La rébellion du Juif dominé
Enfin, la sauvagerie mise en scène sur les réseaux sociaux a pour but, entre autres, de marteler sans fin l’inaltérable refus de toute présence juive de la mer au Jourdain. Un refus habillé en « anticolonialisme » mais en réalité ancré dans l’islam intégriste et sa conception archaïque du politique. Ironie de l’histoire que de voir ce combat, situé aux antipodes de l’esprit des Lumières, considéré aujourd’hui par la cohorte des imbéciles (ainsi que l’eût dit Georges Bernanos) comme une lutte « progressiste », un « socialisme des imbéciles » mis en pleine lumière ce samedi matin d’octobre.
La rébellion du Juif dominé d’hier a rendu fou de colère son souverain musulman de jadis. Une colère décuplée par la réussite de l’État d’Israël opposée à la régression d’un monde arabe majoritairement enfoncé dans l’incurie et la dictature. Une « réussite israélienne » jugée « insolente » et « arrogante » face à l’échec d’un monde dont une grande partie de la jeunesse n’a pour seule aspiration que le départ. Quand le dominé d’hier s’avise de parler d’égal à égal avec son ancien maître, c’est tout l’équilibre du monde ancien qui vacille, tout l’équilibre « normal » des choses qui devient incompréhensible.
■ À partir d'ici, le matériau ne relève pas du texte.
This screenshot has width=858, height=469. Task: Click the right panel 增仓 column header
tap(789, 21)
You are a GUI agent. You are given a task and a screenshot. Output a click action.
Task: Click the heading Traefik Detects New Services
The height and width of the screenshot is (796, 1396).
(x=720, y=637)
Dans l’immense violence perpétrée ce samedi 7 octobre, il ne faut pas voir seulement ce que l’émotion du regard nous dicte mais quelque chose de plus profond et de long terme : l’impossibilité pour une part importante (à en juger par les réactions de joie massives) des sociétés arabo-musulmanes d’accepter le compromis et l’altérité sur un pied d’égalité. C’est là le noyau d’un conflit d’autant plus sanglant que les mots manquent pour le dire.